Bias, Risks, and Limitations

[More Information Needed]

How to Get Started with the Model

>>> from transformers import pipeline
>>> tokenizer_kwargs = {'padding':True,'truncation':True,'max_length':512}
>>> partypress = pipeline("text-classification", model = "Sami92/XLM-R-Large-PartyPress", tokenizer = "Sami92/XLM-R-Large-PartyPress", **tokenizer_kwargs)
>>> partypress(["We urgently need to fight climate change and reduce carbon emissions. This is what our party stands for.", 
            "We urge all parties to end the violence and come to the table. This conflict between the two countries must end.",
            "Así, “el trabajo de los militares españoles está al servicio de España y de los demás países”, que participan en esta misión por mandato de la OTAN, ha recordado.",
            "Dass es immer noch einen Gender-Pay-Gap gibt, geht auf das Konto dieser Regierung."])

Training Details

Training Data

The model was trained on two datasets, each based on the data from partypress/partypress-multilingual. The first dataset was weakly labeled using GPT-4o. The prompt contained the label description taken from Erfort et al. (2023). The weakly labeled dataset contains 32,060 press releases. The second dataset is the human-annotated dataset that is used for training partypress/partypress-multilingual.
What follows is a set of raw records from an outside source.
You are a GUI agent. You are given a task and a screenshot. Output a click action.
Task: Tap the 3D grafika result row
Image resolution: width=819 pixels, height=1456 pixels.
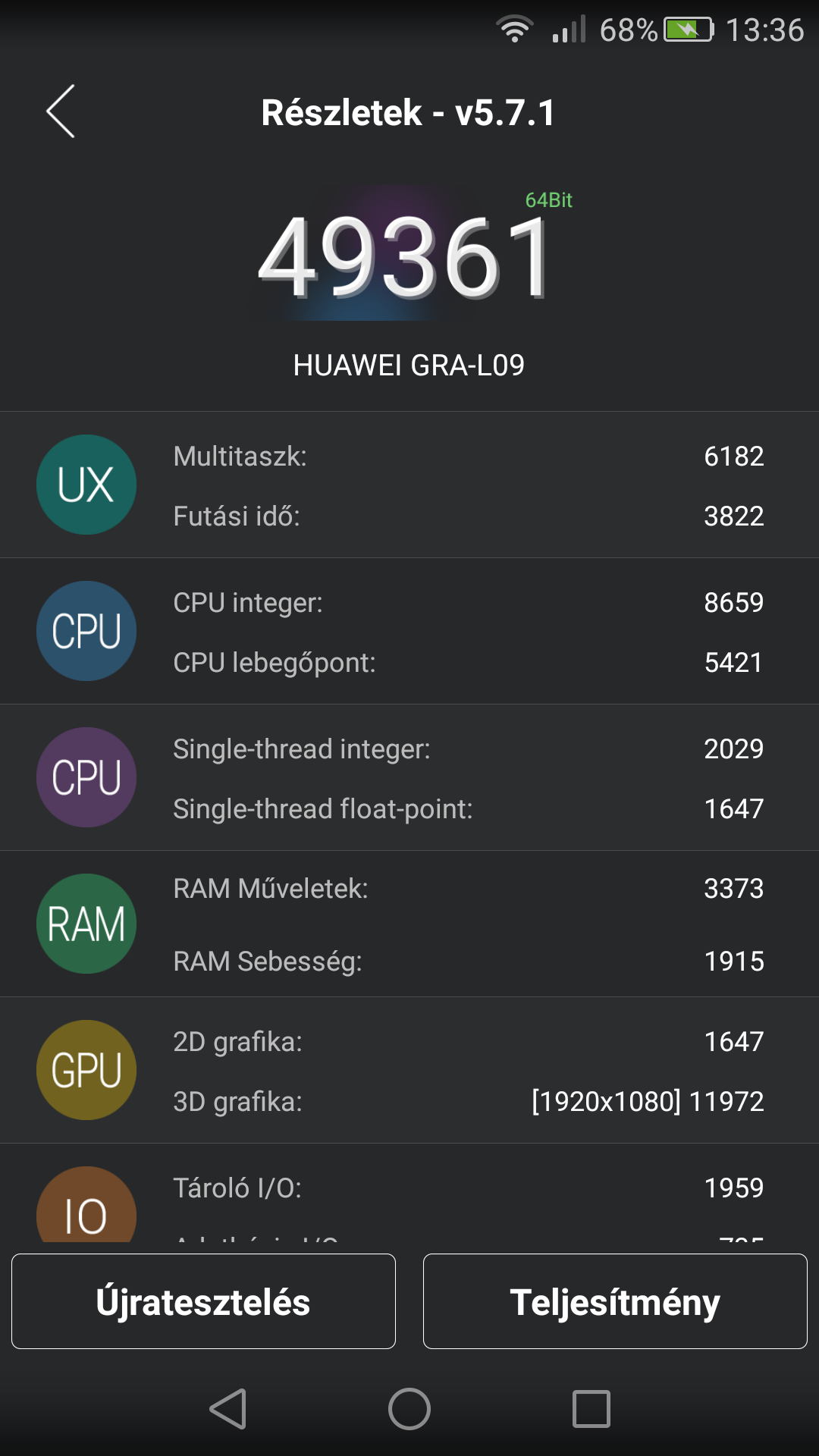pos(469,1101)
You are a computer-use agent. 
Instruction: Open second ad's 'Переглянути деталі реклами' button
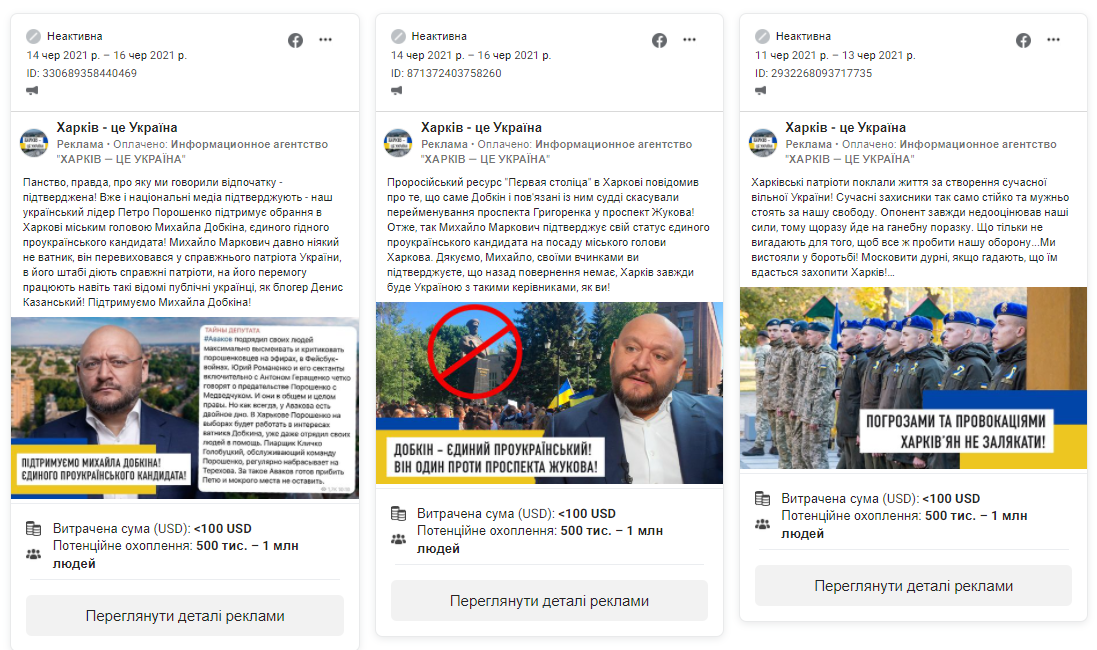pos(549,601)
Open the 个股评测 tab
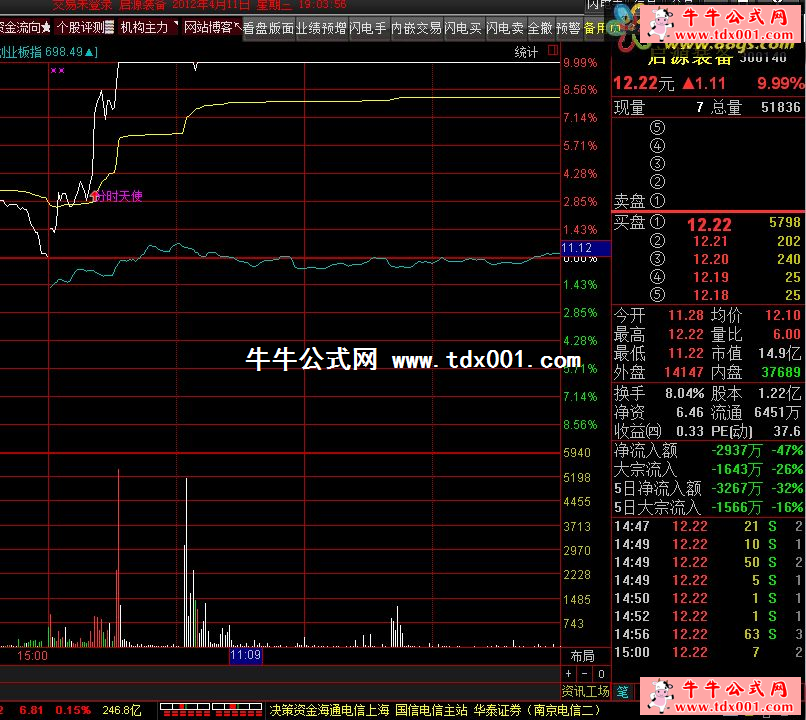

For training only the single-coded examples were used (24,117). Evaluation was performed on the data that is annotated by two human coders per example (3,121).

Training Hyperparameters

Epochs: 10
Batch size: 16
learning_rate: 2e-5
weight_decay: 0.01
fp16: True

Evaluation

Accuracy	Precision	Recall	F1 score
0.72	0.72	0.72	0.72

The following figure below displays the performance and compares it to two benchmarks (scores as csv). The first benchmark is the coder agreement of the two coders per country (for details, see Erfort et al. (2023)). It is referred to as Coder F1 and the difference between the model performance and the coder agreement is referred to as Coder Difference. The model comes close to the agreement of human coders in almost all classes. One notable exception is Foreign Trade and to a lesser extent Defence and Law and Crime. The second benchmark are the results of partypress/partypress-multilingual, referred to as Party Press F1 and the difference to the present model is referred to as Party Press Difference. Except for Foreign Trade and Law and Crime, the present model is on par or stronger than the other Party Press Model. In total it achieves an F1 score that is .06 higher.

The figure below displays the confusion matrix of the individual classes on the test set.

Acknowledgements

I thank Cornelius Erfort for making the annotated press releases available.